Fig. 2. Glucose and fructose together activate the SORD reverse reaction, elevating sorbitol and NAD⁺/NADH ratios.

a, Schematic of the metabolomics workflow in four CRC cell lines cultured for 48 h under three different conditions: 20 mM glucose, 10 mM glucose + 10 mM fructose and 20 mM fructose. The Venn diagram highlights metabolites commonly altered under Glu + Fru conditions (fold difference (FD) of >2; P < 0.05; n = 6). b, Relative intracellular sorbitol levels measured by LC–MS, normalized to the Glu group (n = 6). c, Intracellular sorbitol production after incubation in 20 mM glucose (n = 3) or 10 mM glucose + 10 mM fructose (n = 3). Cells were seeded in DMEM with 10% FBS, pre-treated with Glu or Glu + Fru medium containing 10% dialysed FBS for 1 h and then collected at different incubation time points. Sorbitol levels were measured as peak areas by LC–MS, with the average 0 h value set to zero. d, Schematic of the polyol (sorbitol) metabolic pathway. e, Immunoblotting of SORD and AR enzymes in four CRC cell lines. Cells were incubated with 20 mM glucose (labelled as 1) or 10 mM glucose + 10 mM fructose (labelled as 2) in DMEM with 10% dialysed FBS for 48 h. f, Sorbitol levels measured after 14 h of incubation with 20 mM glucose, 20 mM U-[¹³C]-glucose (¹³C Glu), 10 mM glucose + 10 mM fructose, 10 mM U-[¹³C]-glucose + 10 mM fructose (¹³C Glu + Fru) or 10 mM U-[¹³C]-fructose + 10 mM glucose (Glu + ¹³C Fru) in DMEM with 10% dialysed FBS, using LC–MS. M+6 denotes sorbitol fully labelled with six ¹³C carbons. Data were normalized to the Glu group. Statistical comparison of M+6 sorbitol levels between the ¹³C Glu + Fru and Glu + ¹³C Fru groups is shown (n = 3). g, Relative intracellular NAD⁺/NADH ratio in CRC cells assessed by LC–MS after 48 h incubation under Glu or Glu + Fru conditions, normalized to the Glu group (n = 5). h, Schematic showing how glucose and fructose together activate the SORD reverse reaction: glucose fuels glycolysis, generating NADH, which, together with fructose, enables SORD to convert fructose into sorbitol while oxidizing NADH to NAD⁺. Data are presented as means and represent biological replicates; error bars, s.e.m. Statistical significance was determined by one-way ANOVA with Dunnett’s post-test (b); two-way ANOVA with Holm-Šídák post hoc test (f); or two-tailed unpaired Student’s t-test (g). ****P < 0.0001; **P < 0.01. Illustrations in a and h were created in BioRender.com. Source data

Fig. 3. SORD mediates glucose–fructose-driven CRC motility and metastasis.
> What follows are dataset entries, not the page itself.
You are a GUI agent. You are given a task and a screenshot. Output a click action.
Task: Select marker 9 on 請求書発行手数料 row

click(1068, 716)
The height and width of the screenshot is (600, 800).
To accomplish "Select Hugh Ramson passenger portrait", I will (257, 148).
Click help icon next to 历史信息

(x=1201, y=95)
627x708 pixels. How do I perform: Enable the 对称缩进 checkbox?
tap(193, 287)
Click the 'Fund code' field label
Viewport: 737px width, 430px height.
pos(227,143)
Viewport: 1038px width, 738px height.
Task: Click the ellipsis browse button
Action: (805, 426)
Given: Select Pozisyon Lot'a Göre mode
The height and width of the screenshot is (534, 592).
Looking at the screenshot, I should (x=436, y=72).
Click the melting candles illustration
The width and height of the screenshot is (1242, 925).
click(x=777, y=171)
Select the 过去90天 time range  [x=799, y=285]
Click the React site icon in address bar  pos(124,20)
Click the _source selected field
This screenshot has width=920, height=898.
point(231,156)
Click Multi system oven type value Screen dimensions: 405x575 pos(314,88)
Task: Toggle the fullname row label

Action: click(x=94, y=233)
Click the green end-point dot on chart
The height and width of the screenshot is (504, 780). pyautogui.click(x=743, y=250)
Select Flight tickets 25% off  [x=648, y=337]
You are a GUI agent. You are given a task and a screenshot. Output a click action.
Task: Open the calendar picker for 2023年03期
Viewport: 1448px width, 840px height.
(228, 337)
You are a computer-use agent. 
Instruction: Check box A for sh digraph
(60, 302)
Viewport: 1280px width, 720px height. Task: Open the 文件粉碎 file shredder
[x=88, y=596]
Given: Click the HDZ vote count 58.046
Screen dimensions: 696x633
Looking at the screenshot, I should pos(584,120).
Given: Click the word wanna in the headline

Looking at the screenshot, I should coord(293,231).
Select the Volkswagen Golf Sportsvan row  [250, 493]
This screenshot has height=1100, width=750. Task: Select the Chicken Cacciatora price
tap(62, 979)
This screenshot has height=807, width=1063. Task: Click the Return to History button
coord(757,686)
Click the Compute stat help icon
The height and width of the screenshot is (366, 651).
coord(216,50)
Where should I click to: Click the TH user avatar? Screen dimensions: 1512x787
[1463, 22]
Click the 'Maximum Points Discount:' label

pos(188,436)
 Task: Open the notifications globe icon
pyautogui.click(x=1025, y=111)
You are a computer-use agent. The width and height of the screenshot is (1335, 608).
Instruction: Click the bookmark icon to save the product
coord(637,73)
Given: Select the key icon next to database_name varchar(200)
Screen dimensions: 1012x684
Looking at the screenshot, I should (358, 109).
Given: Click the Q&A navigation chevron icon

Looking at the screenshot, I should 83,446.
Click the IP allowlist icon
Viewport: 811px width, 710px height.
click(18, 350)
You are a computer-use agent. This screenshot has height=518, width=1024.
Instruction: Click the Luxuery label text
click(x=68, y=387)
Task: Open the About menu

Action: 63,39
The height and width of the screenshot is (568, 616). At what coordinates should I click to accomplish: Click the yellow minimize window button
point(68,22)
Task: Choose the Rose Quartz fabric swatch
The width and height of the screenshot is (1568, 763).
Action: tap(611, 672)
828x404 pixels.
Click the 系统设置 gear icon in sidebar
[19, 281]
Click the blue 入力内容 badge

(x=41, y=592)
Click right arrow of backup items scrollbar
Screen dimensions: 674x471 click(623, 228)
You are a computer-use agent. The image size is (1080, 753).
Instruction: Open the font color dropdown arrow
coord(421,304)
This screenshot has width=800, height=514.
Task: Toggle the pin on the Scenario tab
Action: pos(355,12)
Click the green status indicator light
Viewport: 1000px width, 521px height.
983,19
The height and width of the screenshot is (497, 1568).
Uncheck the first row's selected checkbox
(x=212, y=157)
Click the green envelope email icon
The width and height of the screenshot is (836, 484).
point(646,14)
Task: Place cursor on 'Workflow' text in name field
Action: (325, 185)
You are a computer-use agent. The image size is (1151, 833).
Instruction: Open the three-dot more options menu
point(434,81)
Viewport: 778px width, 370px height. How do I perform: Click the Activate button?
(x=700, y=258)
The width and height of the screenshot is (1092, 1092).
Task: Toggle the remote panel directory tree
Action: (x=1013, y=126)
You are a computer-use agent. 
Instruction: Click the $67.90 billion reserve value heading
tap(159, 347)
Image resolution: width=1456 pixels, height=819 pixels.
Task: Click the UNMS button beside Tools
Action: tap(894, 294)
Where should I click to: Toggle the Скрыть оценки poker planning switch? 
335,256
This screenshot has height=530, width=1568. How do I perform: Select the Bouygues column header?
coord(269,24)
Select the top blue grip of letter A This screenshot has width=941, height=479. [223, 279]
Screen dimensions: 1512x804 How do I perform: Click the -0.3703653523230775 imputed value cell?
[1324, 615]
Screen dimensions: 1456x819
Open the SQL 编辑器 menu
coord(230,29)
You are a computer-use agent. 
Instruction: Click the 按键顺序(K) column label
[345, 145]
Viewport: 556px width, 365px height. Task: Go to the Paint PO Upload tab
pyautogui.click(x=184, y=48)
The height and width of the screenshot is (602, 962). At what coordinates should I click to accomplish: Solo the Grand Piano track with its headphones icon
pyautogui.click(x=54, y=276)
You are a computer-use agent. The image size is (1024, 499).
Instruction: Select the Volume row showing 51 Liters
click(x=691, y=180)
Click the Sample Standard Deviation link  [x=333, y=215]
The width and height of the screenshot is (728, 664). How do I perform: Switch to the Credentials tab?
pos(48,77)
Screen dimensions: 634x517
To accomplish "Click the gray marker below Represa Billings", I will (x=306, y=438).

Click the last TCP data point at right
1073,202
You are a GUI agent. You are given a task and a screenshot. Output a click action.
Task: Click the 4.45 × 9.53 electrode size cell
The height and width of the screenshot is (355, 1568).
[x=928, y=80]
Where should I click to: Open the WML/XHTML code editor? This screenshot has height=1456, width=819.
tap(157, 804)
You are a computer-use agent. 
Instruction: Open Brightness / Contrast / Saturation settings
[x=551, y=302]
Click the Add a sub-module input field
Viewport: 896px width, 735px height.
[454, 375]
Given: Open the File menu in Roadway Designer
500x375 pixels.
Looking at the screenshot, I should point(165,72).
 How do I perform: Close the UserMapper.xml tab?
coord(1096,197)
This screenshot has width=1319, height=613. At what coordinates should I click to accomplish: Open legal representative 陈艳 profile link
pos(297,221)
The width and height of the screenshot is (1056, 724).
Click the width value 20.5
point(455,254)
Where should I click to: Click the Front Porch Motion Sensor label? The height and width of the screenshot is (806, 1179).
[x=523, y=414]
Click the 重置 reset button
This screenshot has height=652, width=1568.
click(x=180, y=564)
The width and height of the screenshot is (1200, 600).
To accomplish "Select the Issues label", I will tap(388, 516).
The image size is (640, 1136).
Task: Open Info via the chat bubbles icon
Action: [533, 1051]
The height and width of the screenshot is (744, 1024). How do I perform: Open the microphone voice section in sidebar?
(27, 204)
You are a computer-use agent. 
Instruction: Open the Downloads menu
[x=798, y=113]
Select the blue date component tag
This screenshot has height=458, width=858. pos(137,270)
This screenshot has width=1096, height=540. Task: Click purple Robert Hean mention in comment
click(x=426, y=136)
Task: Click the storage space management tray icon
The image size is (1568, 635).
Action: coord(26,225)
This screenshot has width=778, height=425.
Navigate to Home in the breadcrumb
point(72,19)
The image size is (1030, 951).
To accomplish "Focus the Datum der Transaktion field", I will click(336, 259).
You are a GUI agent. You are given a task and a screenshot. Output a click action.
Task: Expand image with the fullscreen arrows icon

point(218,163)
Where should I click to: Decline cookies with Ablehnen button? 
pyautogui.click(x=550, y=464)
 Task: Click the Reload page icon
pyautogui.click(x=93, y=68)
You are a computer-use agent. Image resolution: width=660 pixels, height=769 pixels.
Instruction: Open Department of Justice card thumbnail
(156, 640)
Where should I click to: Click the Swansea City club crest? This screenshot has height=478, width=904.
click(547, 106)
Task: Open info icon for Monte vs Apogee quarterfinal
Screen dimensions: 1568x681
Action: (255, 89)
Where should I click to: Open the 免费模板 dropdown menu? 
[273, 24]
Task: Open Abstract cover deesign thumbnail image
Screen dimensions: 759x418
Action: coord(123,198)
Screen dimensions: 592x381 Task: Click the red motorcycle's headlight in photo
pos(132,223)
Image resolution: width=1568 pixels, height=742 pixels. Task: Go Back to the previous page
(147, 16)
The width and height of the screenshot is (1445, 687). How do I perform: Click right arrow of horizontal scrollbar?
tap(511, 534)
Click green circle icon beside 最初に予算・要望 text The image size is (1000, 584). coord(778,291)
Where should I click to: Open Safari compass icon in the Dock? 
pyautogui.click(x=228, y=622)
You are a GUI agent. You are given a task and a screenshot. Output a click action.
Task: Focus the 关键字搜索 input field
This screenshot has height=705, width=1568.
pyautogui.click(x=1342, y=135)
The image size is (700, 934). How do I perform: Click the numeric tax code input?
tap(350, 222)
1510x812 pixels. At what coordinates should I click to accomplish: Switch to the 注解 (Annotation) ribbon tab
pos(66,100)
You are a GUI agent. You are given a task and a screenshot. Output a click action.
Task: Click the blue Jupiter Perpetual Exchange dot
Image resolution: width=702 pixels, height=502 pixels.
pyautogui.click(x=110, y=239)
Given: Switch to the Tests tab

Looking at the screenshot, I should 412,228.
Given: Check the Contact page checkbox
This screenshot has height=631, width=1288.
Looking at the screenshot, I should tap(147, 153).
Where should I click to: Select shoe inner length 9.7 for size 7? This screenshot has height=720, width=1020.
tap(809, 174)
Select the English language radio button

a, SORD mRNA expression in normal tissues (n = 51) and colorectal tumours (n = 612) in The Cancer Genome Atlas Pan-Cancer dataset. b, SORD protein expression by IHC in normal tissues (n = 59) and in colorectal tumours of different grades (Grade 1, n = 8; Grade 2, n = 72; Grade 3, n = 15), assessed by staining intensity (0–4) and coverage. c, Representative IHC images of SORD in CRC samples. Red dashed rectangles in left panels represent zoomed-in images in right panels; scale bars, 400 μm (left) and 100 μm (right). d, Migration of WT and two independent SORD knockout clones (KO1 and KO2) under Glu + Fru conditions, assessed by transwell assay (HCT116, n = 4; DLD1, n = 4; RKO, n = 3; HCT8, n = 5). Values were normalized to WT. Right, representative images; scale bar, 500 μm. e, Growth of WT, KO1 and KO2 cells (n = 3) under Glu + Fru conditions, assessed by CellTiter-Glo. Cell numbers at 96 h were normalized to values at 24 h. f, Macroscopic liver metastases from caecum tumours generated with HCT116 SORD WT (n = 21) or KO (n = 23) cells in athymic nude mice provided with 25% (w/v) Glu + Fru (45:55) in drinking water for 5 weeks. Top right, representative liver images; scale bar, 5 mm. Bottom right, H&E staining. Black dashed squares in left panels represent zoomed-in images in right panels; scale bars, 1 mm (left), 200 μm (right). g, Liver metastases in NSG mice injected in the spleen with luciferase-labelled SORD WT or KO HCT116 cells (n = 10 per group), followed by 5 weeks of 25% (w/v) Glu + Fru (45:55) in drinking water. Right, bioluminescence imaging on day 17. Representative H&E staining of liver metastases is shown in Extended Data Fig. 4i. h, Macroscopic liver metastases from NSG mice receiving colonic injection of SORD WT or KO HCT116 cells (n = 8 per group), followed by 4 weeks of 25% (w/v) Glu + Fru (45:55) in drinking water. Middle, colonoscopic images before, during and 2 weeks after injection. Right, representative images of colon and liver; red arrows indicate metastases; scale bar, 5 mm. Data are presented as mean and represent biological replicates; error bars, s.e.m. Statistical analysis was performed using two-tailed unpaired Student’s t-test (a and f–h) or one-way ANOVA with Dunnett’s post hoc test (b, d and e). ****P < 0.0001; ***P < 0.001; *P < 0.01; P < 0.05; n.s., not significant. Source data

Fig. 4. Elevated NAD⁺/NADH ratio caused by SORD promotes CRC motility and metastasis.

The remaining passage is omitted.